======== MATERIAL SUPPLIED
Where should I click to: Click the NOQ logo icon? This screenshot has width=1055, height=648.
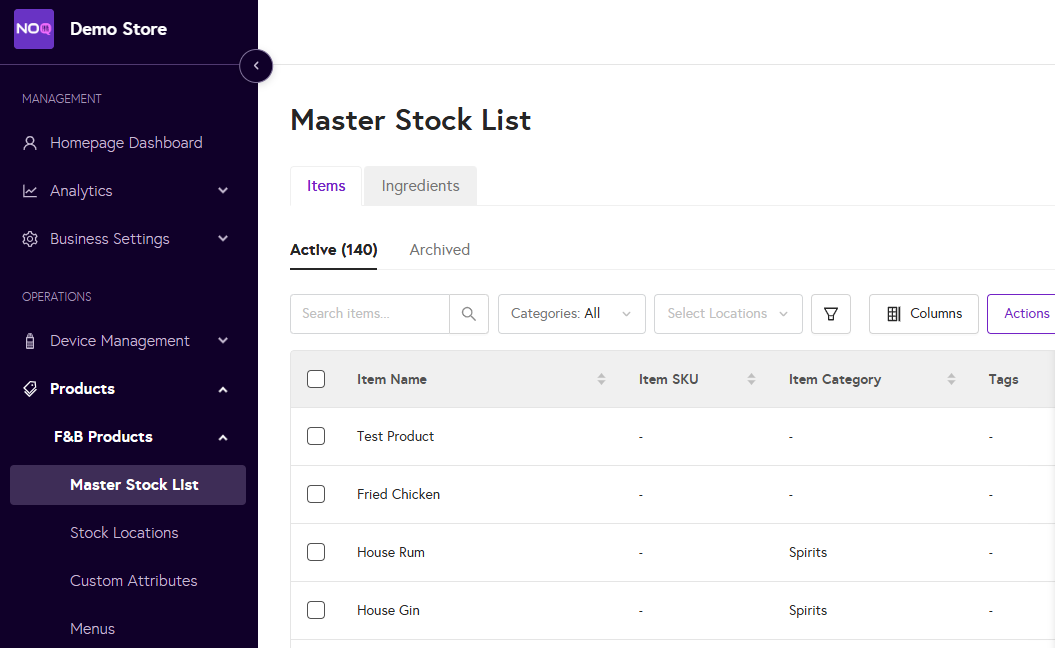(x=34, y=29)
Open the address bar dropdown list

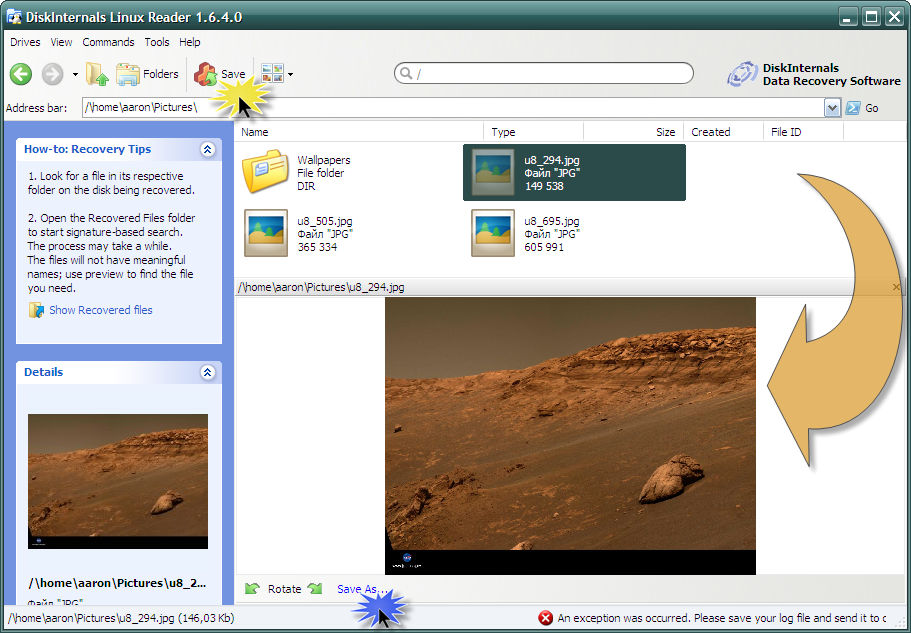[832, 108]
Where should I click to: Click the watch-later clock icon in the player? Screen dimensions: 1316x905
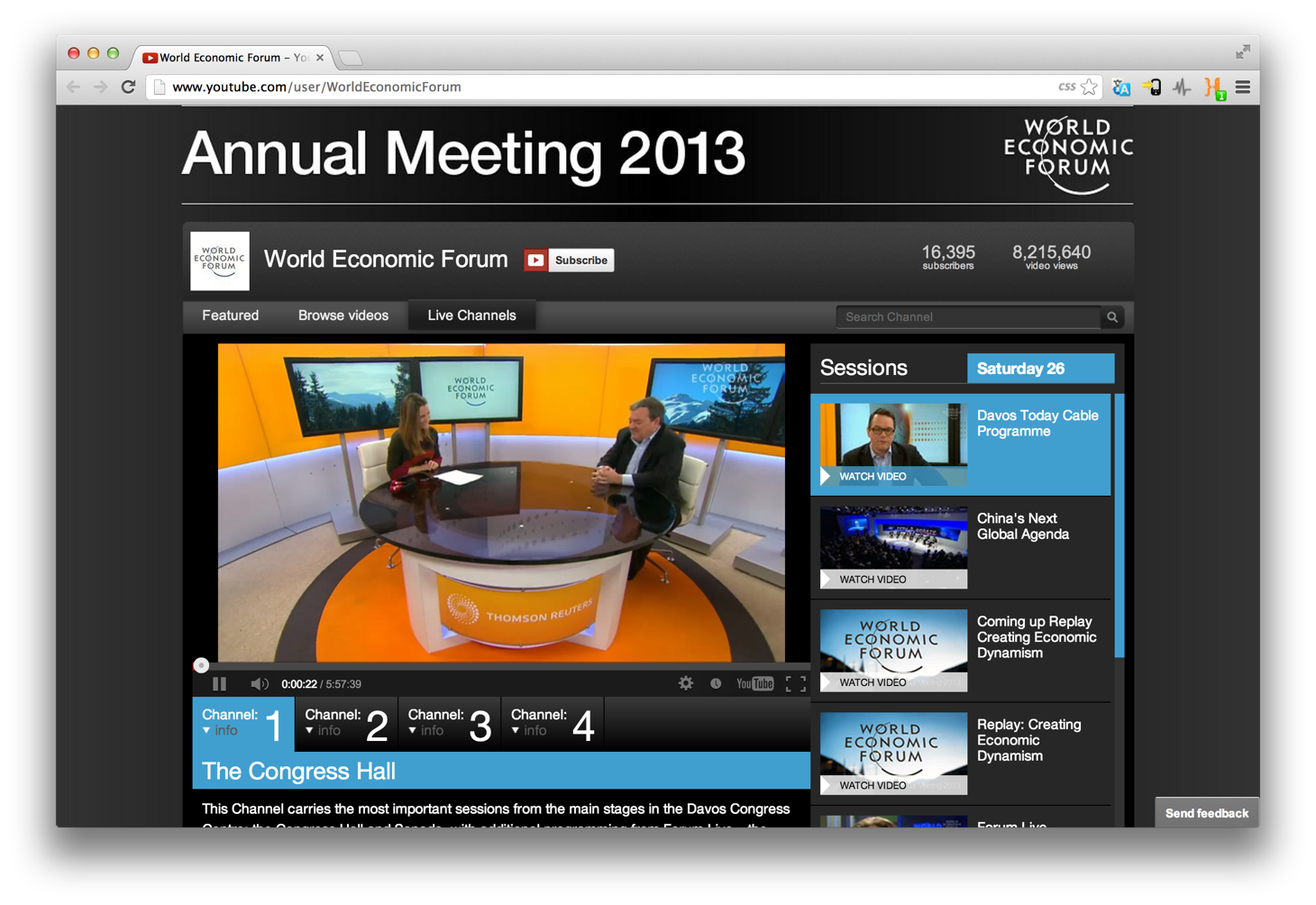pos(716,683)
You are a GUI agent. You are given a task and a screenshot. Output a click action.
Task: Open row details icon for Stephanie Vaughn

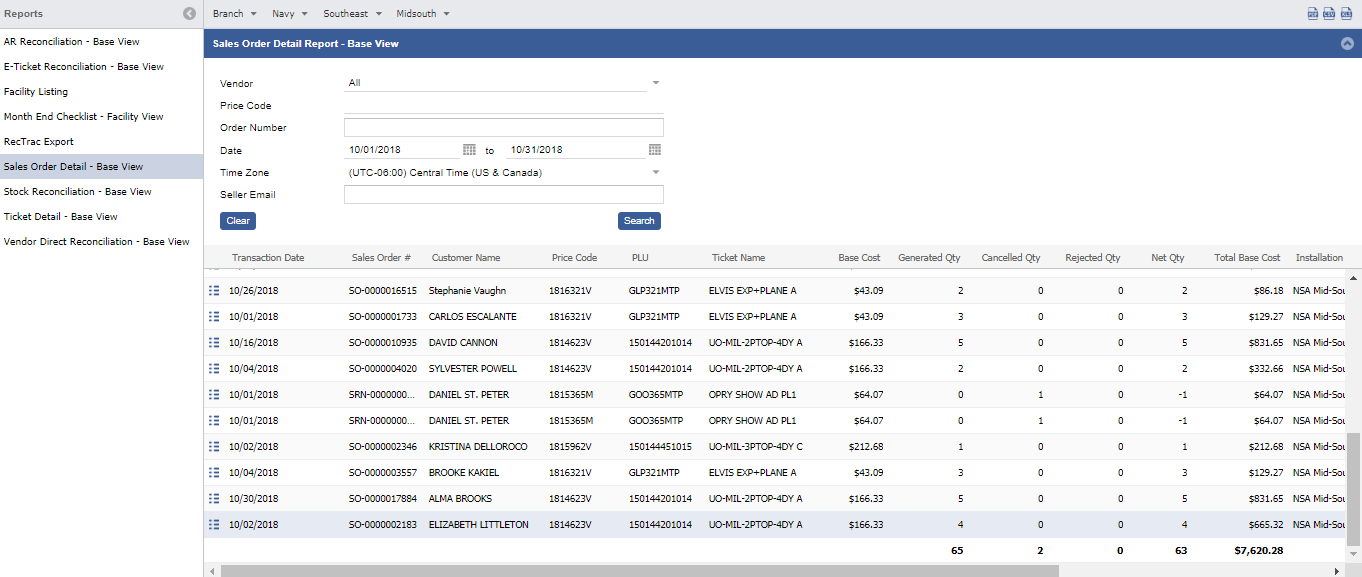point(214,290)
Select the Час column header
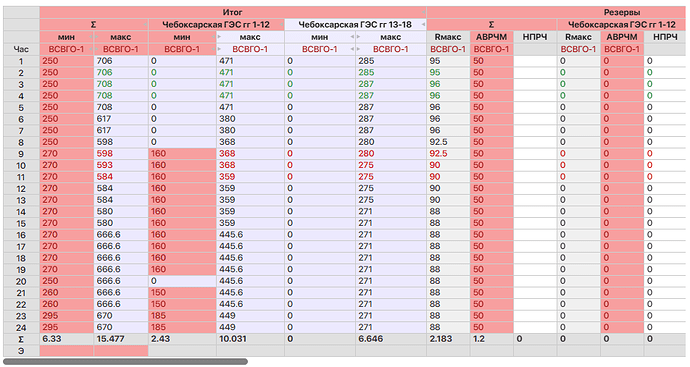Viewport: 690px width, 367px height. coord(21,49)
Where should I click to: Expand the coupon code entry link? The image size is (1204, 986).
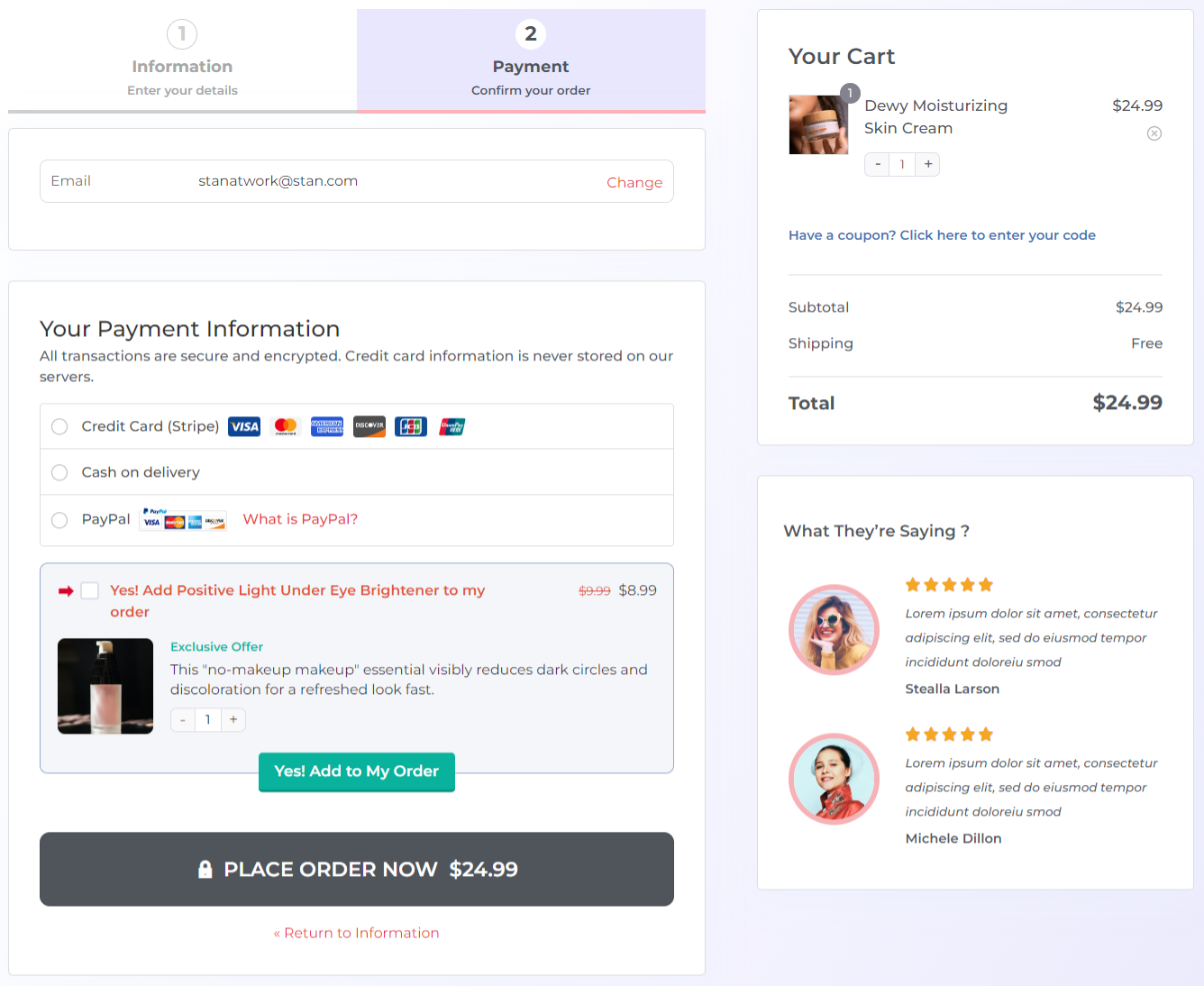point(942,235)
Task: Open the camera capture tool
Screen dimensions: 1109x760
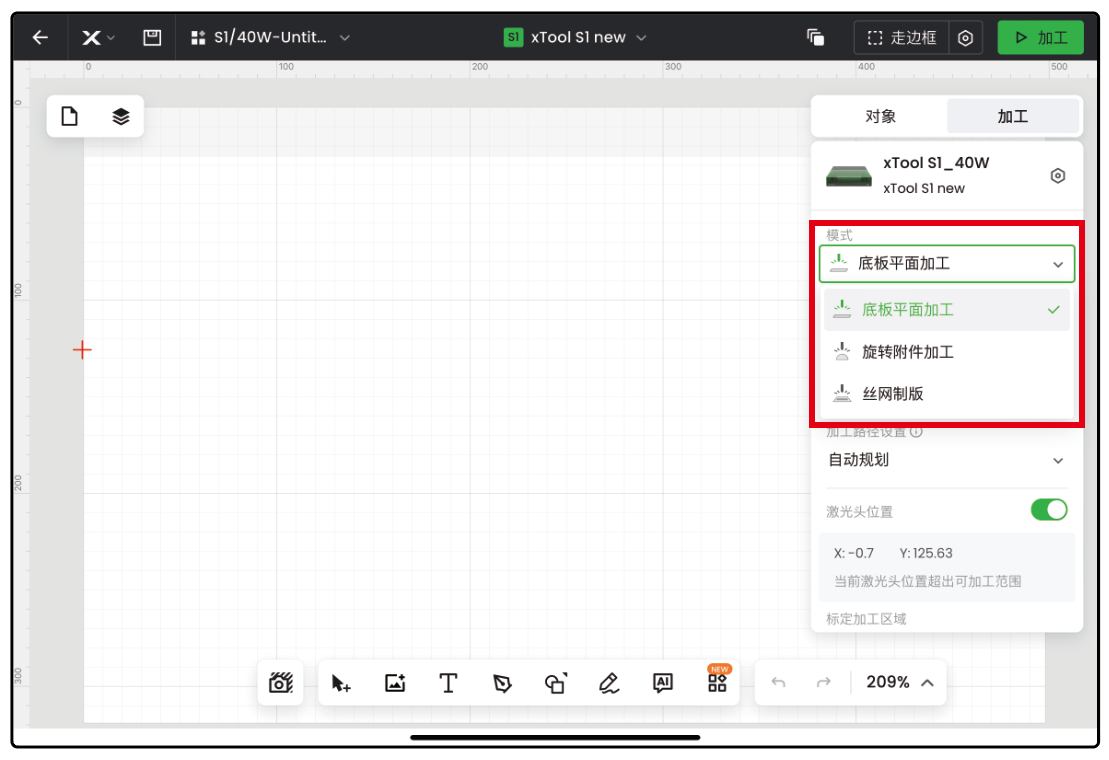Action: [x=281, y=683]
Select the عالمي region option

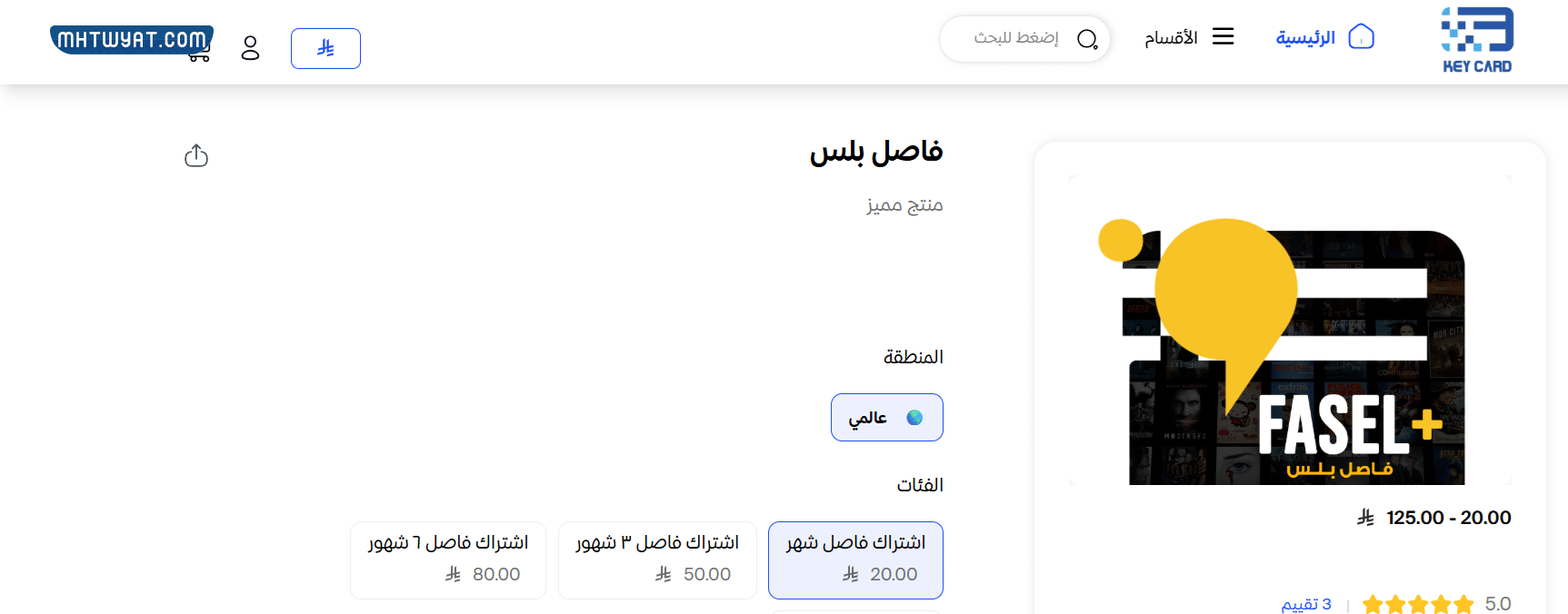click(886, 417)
================
> EXERCISE OBJECTIVE: Give every record again without changing a word. Exclude the pictures.

> FINISHED EXERCISE:
Where should I click to: Click the NOQ logo icon? This screenshot has width=1055, height=648.
(x=34, y=29)
Open the address bar dropdown list

[832, 108]
Where should I click to: Click the watch-later clock icon in the player? Screen dimensions: 1316x905
pos(716,683)
You are a GUI agent. You are given a task and a screenshot. Output a click action.
Task: Open row details icon for Stephanie Vaughn

point(214,290)
Select the Час column header
Viewport: 690px width, 367px height. coord(21,49)
Where should I click to: Expand the coupon code entry link? The image size is (1204, 986).
point(942,235)
Task: Open the camera capture tool
Screen dimensions: 1109x760
Action: [x=281, y=683]
Select the عالمي region option

click(886, 417)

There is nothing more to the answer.